Only sensitisation to molecular components and allergen extracts from fish/shrimps was confirmed in patients with no clinical reaction after ingestion fish/shrimp, but with positive results of specific IgE to allergen reagents in ALEX2 Allergy Explorer Multiplex testing. It means, that although the positive result of specific IgE was recorded, these patients are without clinical symptoms. All these patients are informed about the positive results of specific IgE and they are always monitored. Atopic dermatitis patients suffer mainly from sensitisation to parvalbumins, to arginin kinase and to tropomyosin – we confirmed high and very high level of specific IgE to these molecular components. We also confirmed high and very high level of specific IgE to allergen extracts such as Hom g (Lobster), Chispp (Crab), Lit s (Shrimp) and Pan b (Northern shrimp), and Rudspp (Clam). The most common sensitization was recorded to Pen m 2 in 18% of patients, to Hom g in 15%, to Pan b in 12%.

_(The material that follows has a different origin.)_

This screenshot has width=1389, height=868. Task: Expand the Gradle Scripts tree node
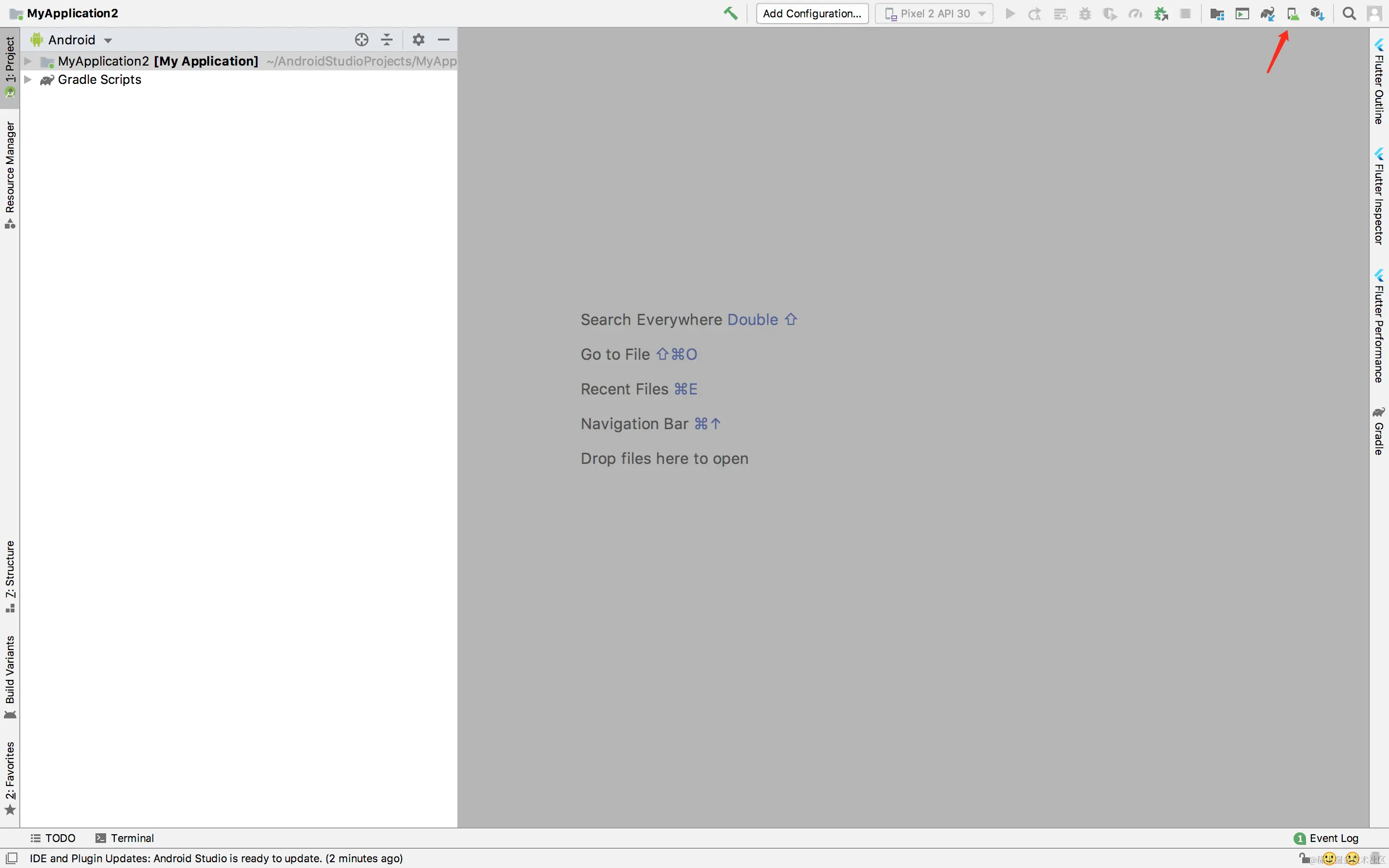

In general, the main clinical manifestations of allergic reactions to fish include vomiting and diarrhoea, whereas the extreme form of reaction is life-threatening anaphylactic shock (Chokshi et al., Citation2015; Magnusson et al., Citation2013). The gastrointestinal symptoms were confirmed in our study, but in addition, we confirmed late reactions to fish and shrimps, namely the feeling of itching and worsening of atopic dermatitis as a late reactions.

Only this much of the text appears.